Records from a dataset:
————————
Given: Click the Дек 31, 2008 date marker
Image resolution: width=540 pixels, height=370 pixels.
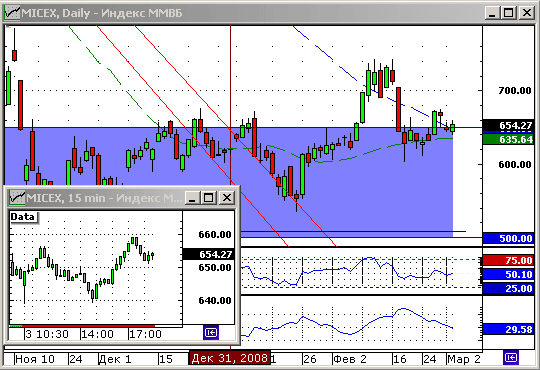Looking at the screenshot, I should click(x=230, y=358).
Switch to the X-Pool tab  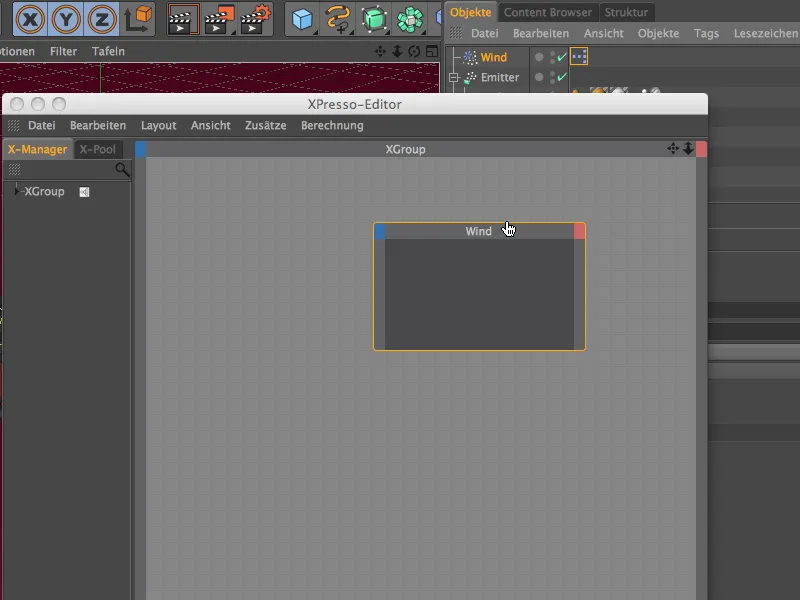click(x=98, y=149)
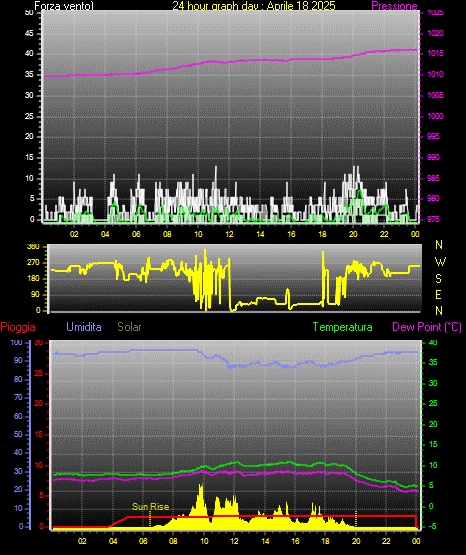The image size is (466, 555).
Task: Click the 06 hour tick on wind graph
Action: point(136,234)
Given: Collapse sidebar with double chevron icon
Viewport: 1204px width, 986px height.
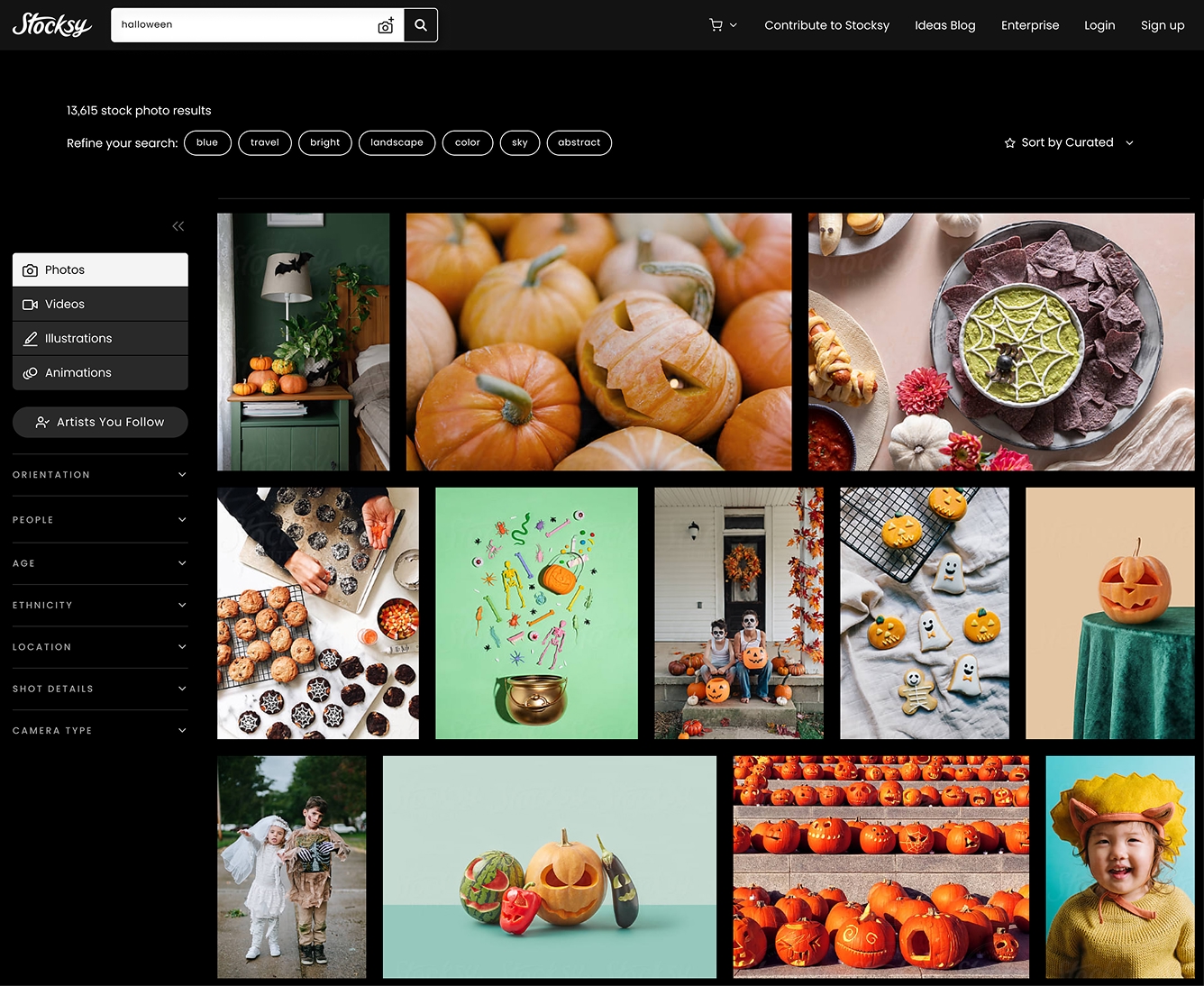Looking at the screenshot, I should pos(178,226).
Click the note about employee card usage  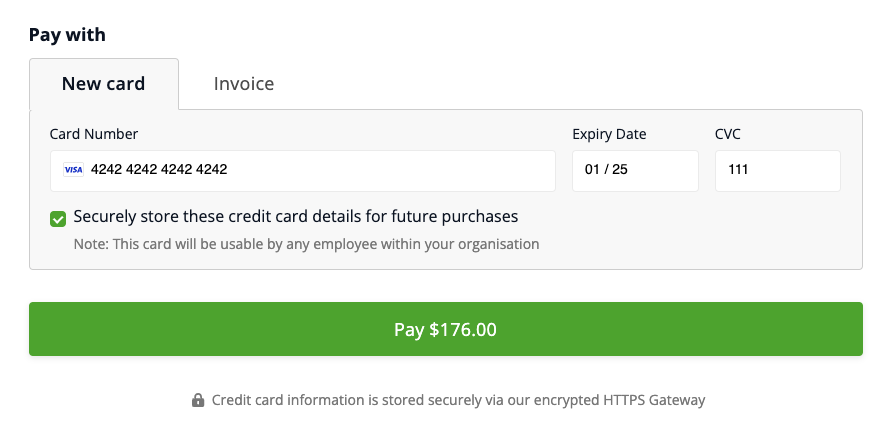pos(306,244)
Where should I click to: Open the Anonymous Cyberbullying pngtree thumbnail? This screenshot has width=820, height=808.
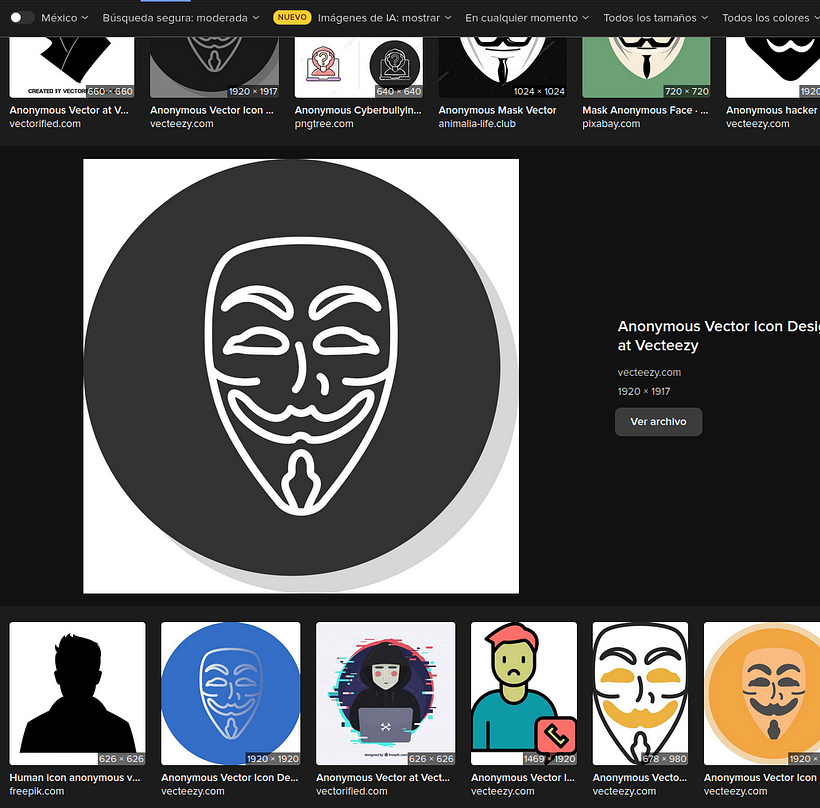point(359,68)
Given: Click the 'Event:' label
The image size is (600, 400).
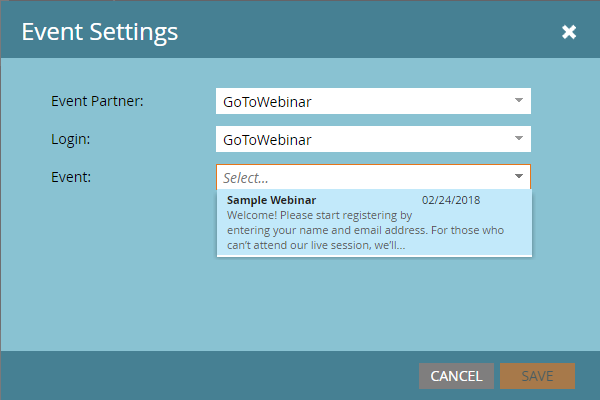Looking at the screenshot, I should pos(71,177).
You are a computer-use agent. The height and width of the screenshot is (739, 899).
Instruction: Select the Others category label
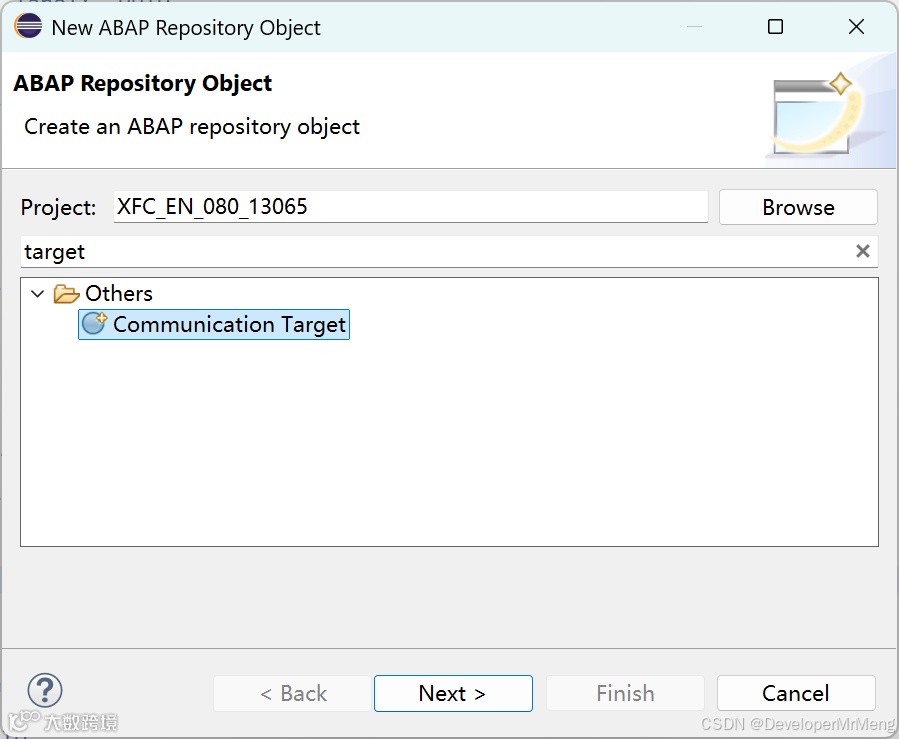(119, 294)
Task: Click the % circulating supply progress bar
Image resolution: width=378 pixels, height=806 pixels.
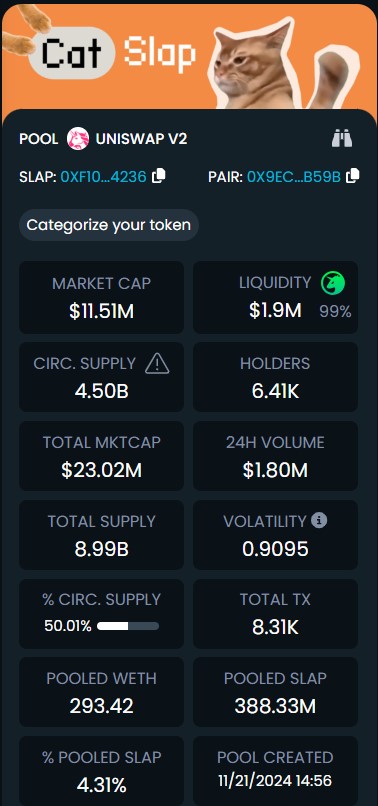Action: (128, 626)
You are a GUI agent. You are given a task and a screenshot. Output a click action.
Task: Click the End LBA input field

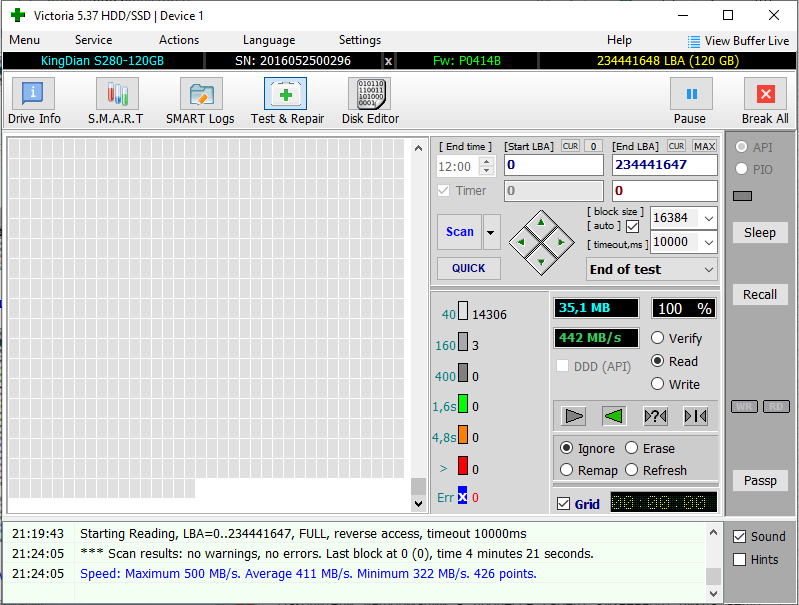tap(664, 165)
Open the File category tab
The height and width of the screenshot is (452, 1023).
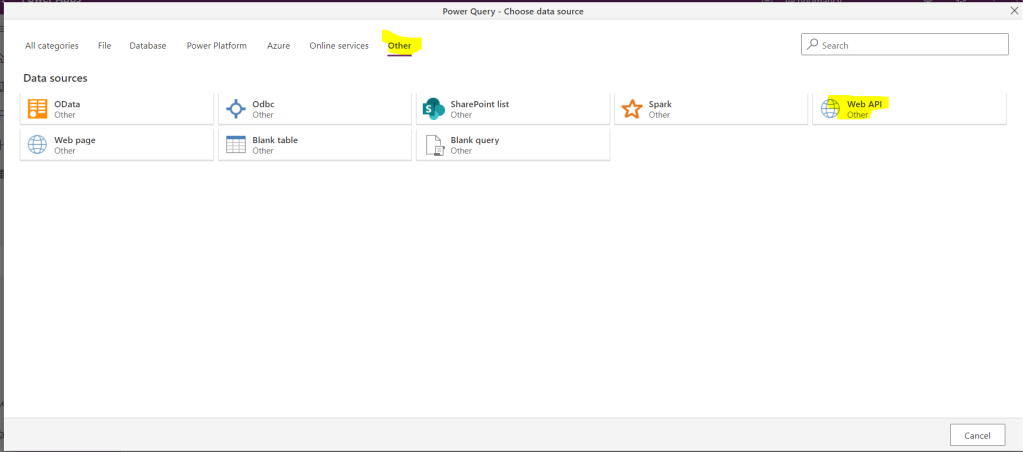(x=104, y=46)
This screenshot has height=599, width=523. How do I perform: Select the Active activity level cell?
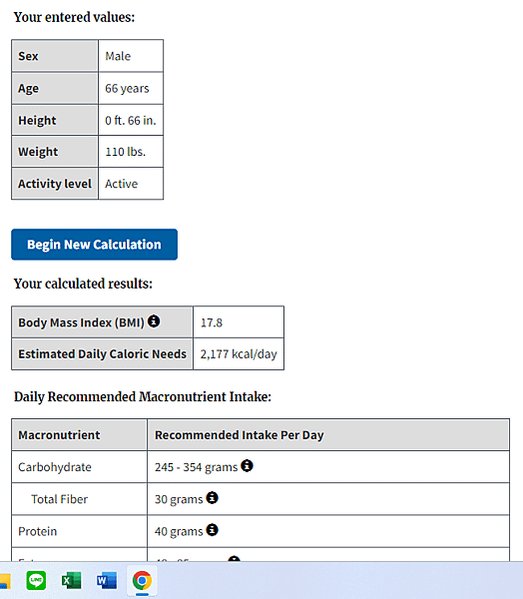pos(131,184)
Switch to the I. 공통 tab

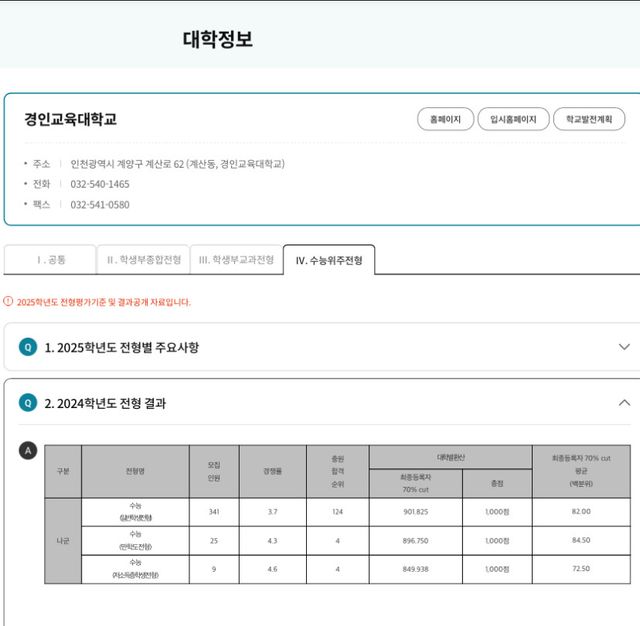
————————
Task prompt: Retype only the lines from the line with "The image size is (600, 400)." through the last line of the data. Keep both ends and skip the pictures.

Response area:
The image size is (600, 400).
Looking at the screenshot, I should pos(71,177).
You are a computer-use agent. The height and width of the screenshot is (739, 899).
Instruction: Select the Others category label
(119, 294)
Task: Click the % circulating supply progress bar
Image resolution: width=378 pixels, height=806 pixels.
Action: (128, 626)
You are a GUI agent. You are given a task and a screenshot. Output a click action.
Task: Click the End LBA input field

tap(664, 165)
Open the File category tab
The height and width of the screenshot is (452, 1023).
(x=104, y=46)
This screenshot has height=599, width=523. How do I perform: Select the Active activity level cell?
pos(131,184)
Switch to the I. 공통 tab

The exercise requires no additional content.